Das Wort matenadaran bedeutet im klassischen Armenischen 'Ort der Manuskripte'. Im Mittelalter bewahrten Klöster in der gesamten Region eigene Sammlungen, doch mongolische und osmanische Invasionen vernichteten einen Großteil dieses Erbes. Das heutige Repositorium wurde 1959 als sowjetisches Forschungsinstitut gegründet, um die verstreuten überlebenden Manuskripte zu zentralisieren. Die Sammlung umfasst Texte in rund zwanzig Sprachen — Arabisch, Persisch, Griechisch, Syrisch — neben dem Armenischen, als Widerspiegelung der Rolle armenischer Skriptorien als Zentren der Übersetzung und Wissensüberlieferung im mittelalterlichen Kaukasus.

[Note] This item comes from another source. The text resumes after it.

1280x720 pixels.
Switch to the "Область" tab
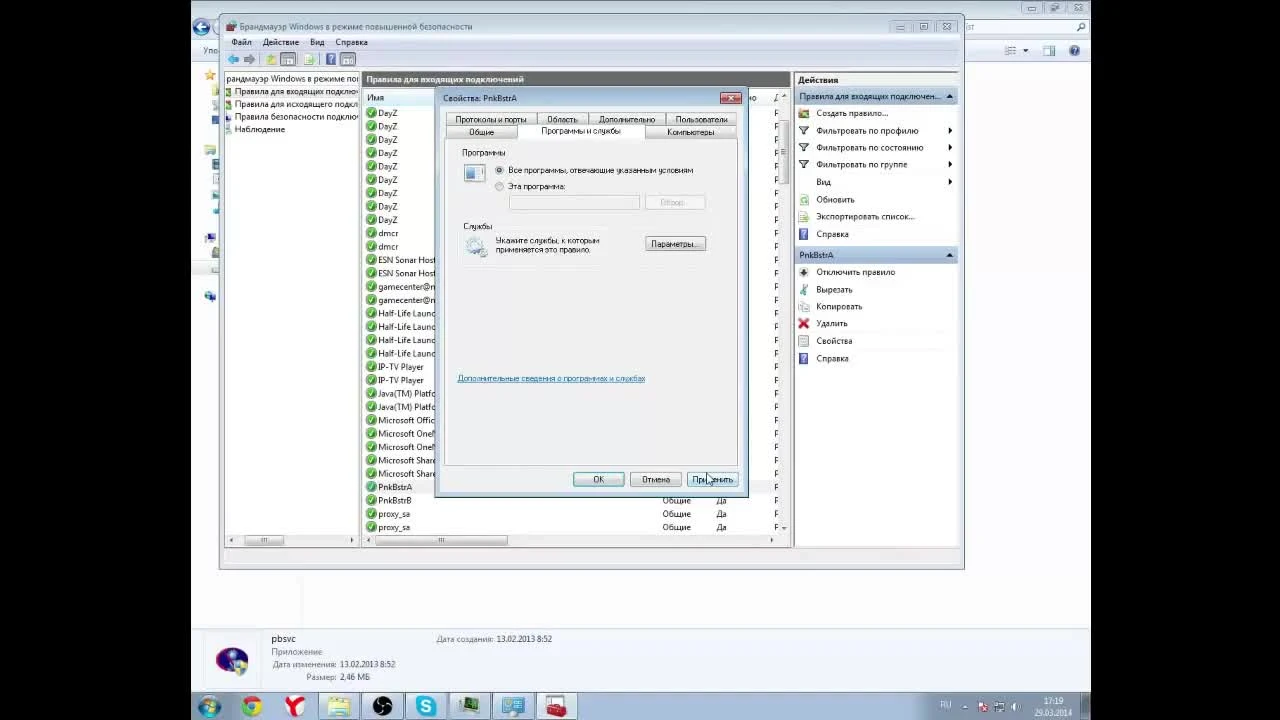(x=562, y=119)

Mittelalterliches armenisches illuminiertes Manuskript im Matenadaran in Eriwan ausgestellt
Detail eines illuminierten Evangeliars aus dem historischen Bestand des Matenadaran

Was zu sehen & erleben

Innenraum des Matenadaran mit Vitrinen armenischer mittelalterlicher Manuskripte
Dauerausstellungssaal des Matenadaran: rund 60 rotierende Stücke aus dem Bestand von 23.000 Kodizes
  • Dauerausstellungssaal Rund 60 rotierende Stücke der repräsentativsten Werke der Sammlung: illuminierte Evangeliare, wissenschaftliche Abhandlungen und historische Dokumente. Die Auswahl ändert sich teilweise jede Saison.
  • Mush-Evangeliar Ein Kodex aus dem 13. Jahrhundert von ungewöhnlichen Ausmaßen — er wiegt mehr als 27 Kilogramm — mit sehr detailreichen Illustrationen. Seine Geschichte der Rettung während des Genozids von 1915 ist Teil der Museumserzählung.
  • Mit Mesrop Mashtots verbundene Werke Der Erfinder des armenischen Alphabets im 5. Jahrhundert hat hier eine zentrale Präsenz, mit Kopien seiner Werke und Dokumenten zur Entstehung des Schriftsystems.
  • Mittelalterliche Kartografieabteilung Armenische und arabische Karten aus dem 12.–15. Jahrhundert, die zeigen, wie die Geografie des Kaukasus und des Nahen Ostens vor der modernen Kartografie verstanden wurde.
  • Fassade und Außentreppe Die Statuen stellen Mashtots und verschiedene mittelalterliche Gelehrte dar. An klaren Tagen sieht man vom oberen Treppenabsatz den Ararat im Hintergrund: einen Moment hochzugehen lohnt sich.

Anreise

Das Matenadaran liegt am Ende der Mesrop-Mashtots-Allee, etwa 20 Gehminuten vom Platz der Republik entfernt. Vom Flughafen Zvartnots kommt man mit dem Bus 116 oder per Taxi in die Innenstadt (ca. 1.500–2.000 Dram). Das Museum ist dienstags bis samstags von 10:00 bis 17:00 Uhr geöffnet; montags geschlossen. Der Eintritt beträgt ca. 1.500 Dram. Ein Audioguide auf Deutsch ist nicht immer verfügbar; am besten vorher nachfragen.

Beste Reisezeit

Da es sich um ein Innenmuseum handelt, hat die Jahreszeit kaum Einfluss auf den Besuch selbst. Im Frühling und Herbst ist das Klima in Eriwan angenehm und lädt zu einer Kombination mit Spaziergängen durch die Stadt ein. Im Sommer, wenn es draußen über 35 Grad heiß ist, ist das kühle Innere des Museums willkommen. Im Winter kann es draußen bis auf -10 Grad kalt werden, aber das Museum ist normal geöffnet.